TASKS AND EXERCISES —
1. In the mailing-list thread, what did Clément Béra introduce a flag for last year?
2. Please repeat the mailing-list thread word for word, starting at "пт, 5 апр. 2019" and ending at "point by default?".
3. Condense the paragraph of the mailing-list thread that begins "Don't know if it makes sense" into one shorter sentence that keeps its main facts.

QUOTED PASSAGE —
※
[Vm-dev] tempVectors use case and current issues

Denis Kudriashov dionisiydk at gmail.com
Mon Apr 8 08:04:42 UTC 2019


Hi Clement

пт, 5 апр. 2019 г., 12:42 Clément Béra <bera.clement at gmail.com>:

>
> Hi,
>
> Don't know if it makes sense, but although the VM does not perform
> read-only check to write into temp vector by default, it is possible to
> activate such checks through a flag I introduced last year for the
> incremental compactor. Overhead seemed to be minimal.
>

Is it a flag to compile VM or image side?
And is it a requirement for new compactor. So it will be enabled at some
point by default?


> Best,
>
> On Sat, Mar 30, 2019 at 3:50 AM Eliot Miranda <eliot.miranda at gmail.com>
> wrote:
>
>>
>> Hi Denis,
>>
>> On Mar 28, 2019, at 5:10 PM, Denis Kudriashov <dionisiydk at gmail.com>
>> wrote:
>>
>> Hi Eliot
>>
>> чт, 28 мар. 2019 г. в 23:29, Eliot Miranda <eliot.miranda at gmail.com>:
>>
>>>
>>> Hi Denis,
>>>
>>> On Thu, Mar 28, 2019 at 2:36 PM Denis Kudriashov <dionisiydk at gmail.com>
>>> wrote:
>>>
>>>>
>>>> Hi Nicolas.
>>>>
>>>> чт, 28 мар. 2019 г. в 19:44, Nicolas Cellier <
>>>> nicolas.cellier.aka.nice at gmail.com>:
>>>>
>>>>>
>>>>> Hi Denis,
>>>>> Special bytecodes don't have to be changed: just don't use them and
>>>>> replace by regular sends at bytecode generation (with a special compiler,
>>>>> or some IR translater).
>>>>>
>>>>
>>>> Sure, bytecode transformation will work. But it would be quite tricky
>>>> to apply in live execution context. It would require fixing context stack
>>>> to take into account updated method bytecode.
>>>> Notice that I don't search for global setting to recompile all methods
>>>> in image. I want this logic only for concrete method/block activation. In
>>>> my scenario block is serialized and transferred together with current
>>>> context. So on remote side I need to do something with materialized objects
>>>> to maintain normal block semantics.
>>>>
>>>>
>>>>> All can be done at image side then. Or did I miss something?
>>>>>
>>>>
>>>> I think my examples shows a security hole in VM execution logic which
>>>> allows to violate memory bounds from the image side.
>>>>
>>>
>>> It is no different than using an inst var access bytecode on an object
>>> which doesn't have enough net vars.  It is not a security hole, as much as
>>> it is something the system must use correctly to avoid crashes.  The same
>>> can be done by e.g.
※
EXCERPTED RECORDS —
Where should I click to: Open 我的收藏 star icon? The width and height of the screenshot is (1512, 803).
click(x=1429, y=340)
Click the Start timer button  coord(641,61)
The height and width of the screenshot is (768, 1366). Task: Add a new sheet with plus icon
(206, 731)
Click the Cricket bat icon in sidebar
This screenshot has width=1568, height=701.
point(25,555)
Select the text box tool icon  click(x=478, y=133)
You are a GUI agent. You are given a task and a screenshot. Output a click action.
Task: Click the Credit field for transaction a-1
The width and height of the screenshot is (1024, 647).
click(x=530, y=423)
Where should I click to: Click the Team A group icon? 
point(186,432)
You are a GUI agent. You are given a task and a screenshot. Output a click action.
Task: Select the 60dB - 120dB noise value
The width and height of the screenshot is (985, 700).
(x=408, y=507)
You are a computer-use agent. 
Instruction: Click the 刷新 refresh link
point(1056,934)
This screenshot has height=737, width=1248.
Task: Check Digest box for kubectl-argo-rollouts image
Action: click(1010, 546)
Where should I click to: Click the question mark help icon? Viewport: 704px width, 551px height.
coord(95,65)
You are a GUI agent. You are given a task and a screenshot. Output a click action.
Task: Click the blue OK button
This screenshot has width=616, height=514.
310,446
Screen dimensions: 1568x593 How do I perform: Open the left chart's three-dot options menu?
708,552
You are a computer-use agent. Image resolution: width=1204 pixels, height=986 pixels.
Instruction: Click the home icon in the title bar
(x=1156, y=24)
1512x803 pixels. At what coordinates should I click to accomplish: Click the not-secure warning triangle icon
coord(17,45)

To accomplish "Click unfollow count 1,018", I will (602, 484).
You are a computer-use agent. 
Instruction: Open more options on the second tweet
※
SET OF ANSWERS —
1. The incremental compactor.

2.
пт, 5 апр. 2019 г., 12:42 Clément Béra <bera.clement at gmail.com>:

>
> Hi,
>
> Don't know if it makes sense, but although the VM does not perform
> read-only check to write into temp vector by default, it is possible to
> activate such checks through a flag I introduced last year for the
> incremental compactor. Overhead seemed to be minimal.
>

Is it a flag to compile VM or image side?
And is it a requirement for new compactor. So it will be enabled at some
point by default?

3. By default the VM does not perform a read-only check when writing into a temp vector, but a flag introduced last year for the incremental compactor can activate such checks, with seemingly minimal overhead.